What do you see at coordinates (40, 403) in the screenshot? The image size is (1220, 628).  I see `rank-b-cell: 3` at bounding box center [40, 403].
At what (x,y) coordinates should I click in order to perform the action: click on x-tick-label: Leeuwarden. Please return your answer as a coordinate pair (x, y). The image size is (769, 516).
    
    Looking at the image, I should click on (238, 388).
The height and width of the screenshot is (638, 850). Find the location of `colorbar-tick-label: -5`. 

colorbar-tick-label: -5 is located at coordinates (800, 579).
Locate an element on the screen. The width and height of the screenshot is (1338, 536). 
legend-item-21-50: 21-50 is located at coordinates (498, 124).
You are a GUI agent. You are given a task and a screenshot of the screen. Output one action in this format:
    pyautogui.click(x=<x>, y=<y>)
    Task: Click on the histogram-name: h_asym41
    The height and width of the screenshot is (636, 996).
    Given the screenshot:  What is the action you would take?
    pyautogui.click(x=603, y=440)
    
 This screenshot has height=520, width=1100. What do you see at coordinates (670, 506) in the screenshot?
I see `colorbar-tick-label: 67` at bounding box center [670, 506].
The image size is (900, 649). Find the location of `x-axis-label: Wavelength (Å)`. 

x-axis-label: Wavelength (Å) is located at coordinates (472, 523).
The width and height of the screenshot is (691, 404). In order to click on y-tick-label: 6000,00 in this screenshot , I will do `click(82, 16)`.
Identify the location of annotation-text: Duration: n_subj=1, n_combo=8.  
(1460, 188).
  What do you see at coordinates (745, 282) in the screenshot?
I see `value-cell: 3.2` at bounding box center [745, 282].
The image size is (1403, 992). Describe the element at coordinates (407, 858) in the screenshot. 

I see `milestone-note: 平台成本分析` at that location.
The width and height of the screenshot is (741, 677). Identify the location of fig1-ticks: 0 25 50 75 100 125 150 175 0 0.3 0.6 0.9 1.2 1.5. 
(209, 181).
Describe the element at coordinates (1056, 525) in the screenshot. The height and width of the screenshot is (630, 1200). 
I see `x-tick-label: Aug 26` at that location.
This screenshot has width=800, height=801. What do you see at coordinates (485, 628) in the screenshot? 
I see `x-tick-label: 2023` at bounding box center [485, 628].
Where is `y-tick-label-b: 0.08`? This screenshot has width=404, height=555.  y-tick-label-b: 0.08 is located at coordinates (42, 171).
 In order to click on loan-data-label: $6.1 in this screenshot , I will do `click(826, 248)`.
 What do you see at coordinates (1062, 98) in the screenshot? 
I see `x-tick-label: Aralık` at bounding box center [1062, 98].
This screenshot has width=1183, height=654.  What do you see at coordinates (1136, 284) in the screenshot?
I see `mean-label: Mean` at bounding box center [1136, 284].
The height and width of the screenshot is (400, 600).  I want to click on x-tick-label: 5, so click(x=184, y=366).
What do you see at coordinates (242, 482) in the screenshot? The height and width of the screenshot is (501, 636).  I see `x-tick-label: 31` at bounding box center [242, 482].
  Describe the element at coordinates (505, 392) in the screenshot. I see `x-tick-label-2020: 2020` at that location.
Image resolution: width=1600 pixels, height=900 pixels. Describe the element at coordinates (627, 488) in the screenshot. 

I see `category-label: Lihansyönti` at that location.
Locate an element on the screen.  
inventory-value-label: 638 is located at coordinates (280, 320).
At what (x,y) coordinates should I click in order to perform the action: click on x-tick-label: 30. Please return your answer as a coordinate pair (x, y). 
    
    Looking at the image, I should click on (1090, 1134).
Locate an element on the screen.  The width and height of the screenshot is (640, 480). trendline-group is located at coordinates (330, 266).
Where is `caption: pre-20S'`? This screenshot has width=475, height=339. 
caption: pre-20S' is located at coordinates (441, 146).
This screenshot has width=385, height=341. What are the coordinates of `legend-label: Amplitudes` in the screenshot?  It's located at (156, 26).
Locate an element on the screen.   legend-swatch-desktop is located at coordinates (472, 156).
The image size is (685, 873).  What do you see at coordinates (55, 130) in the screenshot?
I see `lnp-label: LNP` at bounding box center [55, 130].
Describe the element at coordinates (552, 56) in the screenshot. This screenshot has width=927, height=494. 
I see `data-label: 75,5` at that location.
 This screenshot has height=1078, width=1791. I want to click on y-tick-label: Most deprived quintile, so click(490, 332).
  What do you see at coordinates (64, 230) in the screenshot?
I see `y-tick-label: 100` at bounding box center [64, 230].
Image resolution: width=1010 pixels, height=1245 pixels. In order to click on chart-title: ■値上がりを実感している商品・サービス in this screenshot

※

AUFGABE: Formatiere die Zeilen der Auflistung, beginnend mit der Zeile mit „Image resolution: width=1600“ und weiter bis einschließlich der Zeile mit „inventory-value-label: 638 is“, als JSON-Liste von Strings mit einem String pro Zeile. Leerzeilen entfallen.

SCHRIFTLICHE ANTWORT:
[
  "Image resolution: width=1600 pixels, height=900 pixels. Describe the element at coordinates (627, 488) in the screenshot. ",
  "I see `category-label: Lihansyönti` at that location.",
  "Locate an element on the screen.  ",
  "inventory-value-label: 638 is located at coordinates (280, 320)."
]